Bagaimana paragraf yang diawali "Tengoklah, bagaimana dalam seni tari" pada teks tentang seni kontemporer jika ditulis ulang sebagai daftar ringkas yang tetap memuat fakta utamanya?

Teks Sumber —
######

Tengoklah, bagaimana dalam seni tari dan seni rupa hari ini: dari olah gerak, olah rupa, olah garis, bentuk dan warna mengerut menjadi eksplorasi tubuh belaka (Yoko Ono, Vito Acconci). Atau musik: dari olah nada, olah harmoni, dinamik, dan ritme menjadi olah bunyi yang berujung pada olah sunyi (John Cage). Teater dari olah cerita, olah jiwa, olah kata, menjadi sekadar gerak keliaran rasa (Antonin Artaud). Begitupun film menghapus gambarnya sendiri menjadi tayangan seluloid kosong (Nam Jun Paik). Dengan demikian seni menjadi perkara esensi, atau dari sudut bentuk menjadi "minimalis". Sehingga pada giliran selanjutnya yang penting adalah "konsep" itu sendiri.
Kalaupun ada yang dianggap penting dalam seni kontemporer barangkali adalah intensionalitas, yang bisa bersifat konseptual-filsafati, sekadar menggedor sensasi, memancing partisipasi, membongkar kecenderungan bawah-sadar, merayakan fantasi, bermain dengan ironi, sekadar parodi, pastiche, dan sebagainya.

######

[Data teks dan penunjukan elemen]
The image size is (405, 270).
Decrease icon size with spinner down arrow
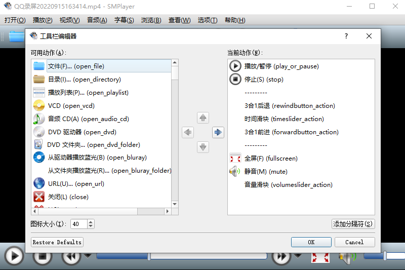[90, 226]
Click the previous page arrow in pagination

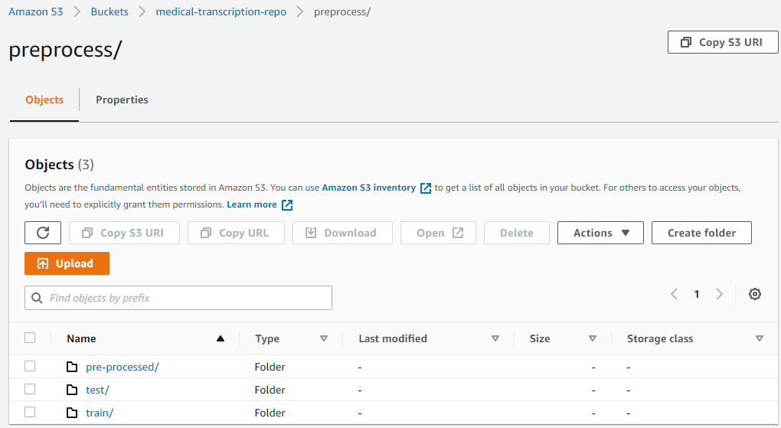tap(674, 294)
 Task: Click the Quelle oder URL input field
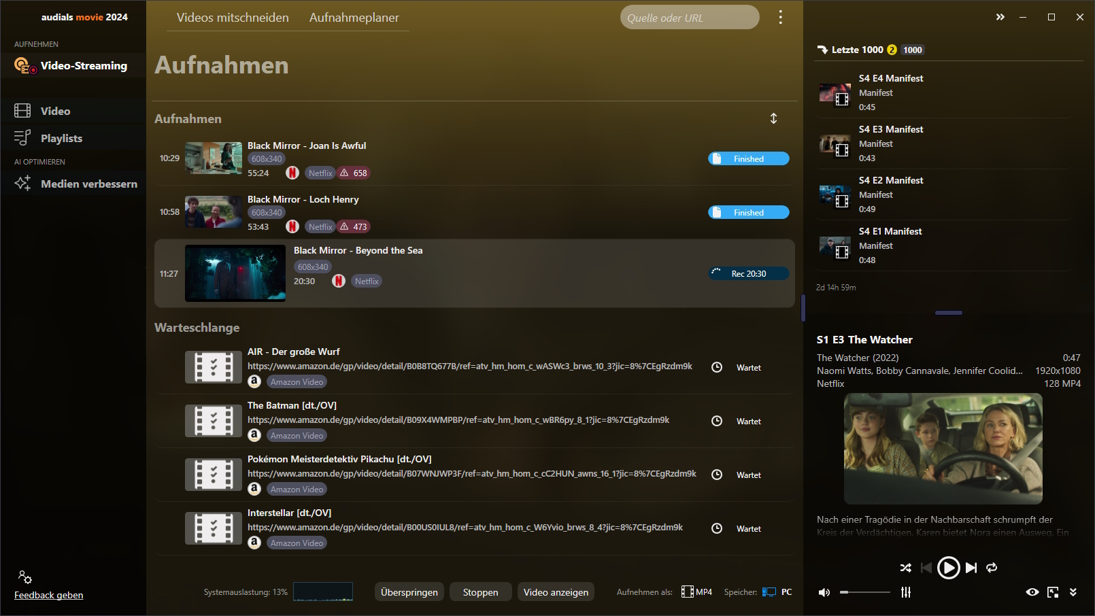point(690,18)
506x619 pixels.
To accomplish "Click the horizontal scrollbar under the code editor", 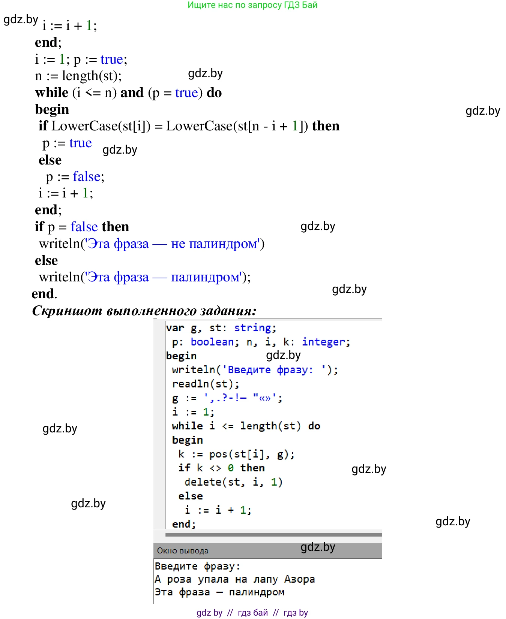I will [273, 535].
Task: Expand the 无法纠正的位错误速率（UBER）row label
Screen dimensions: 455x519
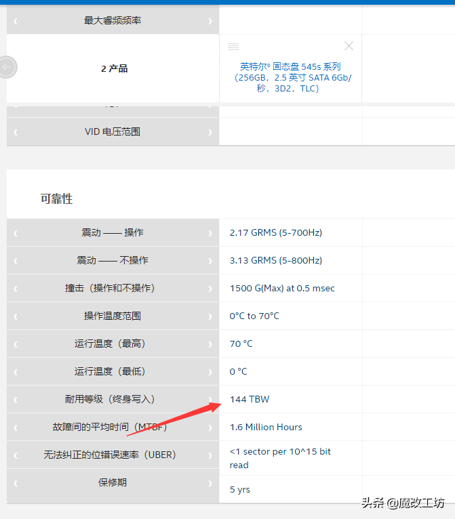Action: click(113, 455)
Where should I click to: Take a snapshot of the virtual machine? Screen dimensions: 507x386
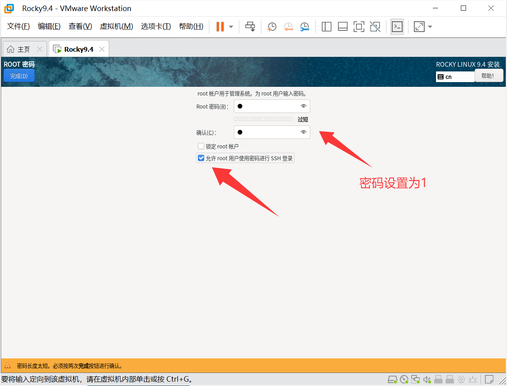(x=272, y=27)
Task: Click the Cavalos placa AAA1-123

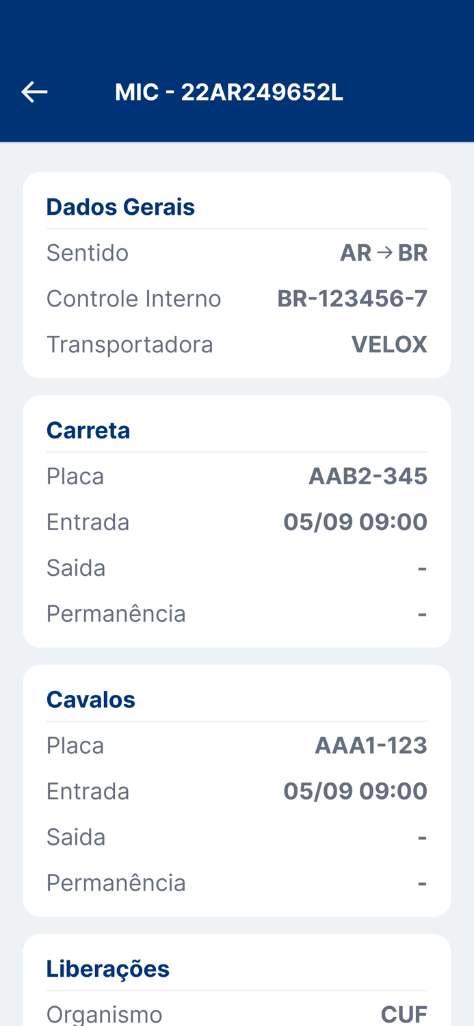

######

Hasil Latihan —
- Seni tari dan seni rupa: olah gerak, rupa, garis, bentuk, dan warna menyusut menjadi sekadar eksplorasi tubuh (Yoko Ono, Vito Acconci).
- Musik: olah nada, harmoni, dinamik, dan ritme menjadi olah bunyi yang berujung pada olah sunyi (John Cage).
- Teater: olah cerita, jiwa, dan kata menjadi sekadar gerak keliaran rasa (Antonin Artaud).
- Film: menghapus gambarnya sendiri menjadi tayangan seluloid kosong (Nam Jun Paik).
- Akibatnya, seni menjadi perkara esensi atau, dari sudut bentuk, "minimalis", sehingga yang kemudian penting adalah "konsep" itu sendiri.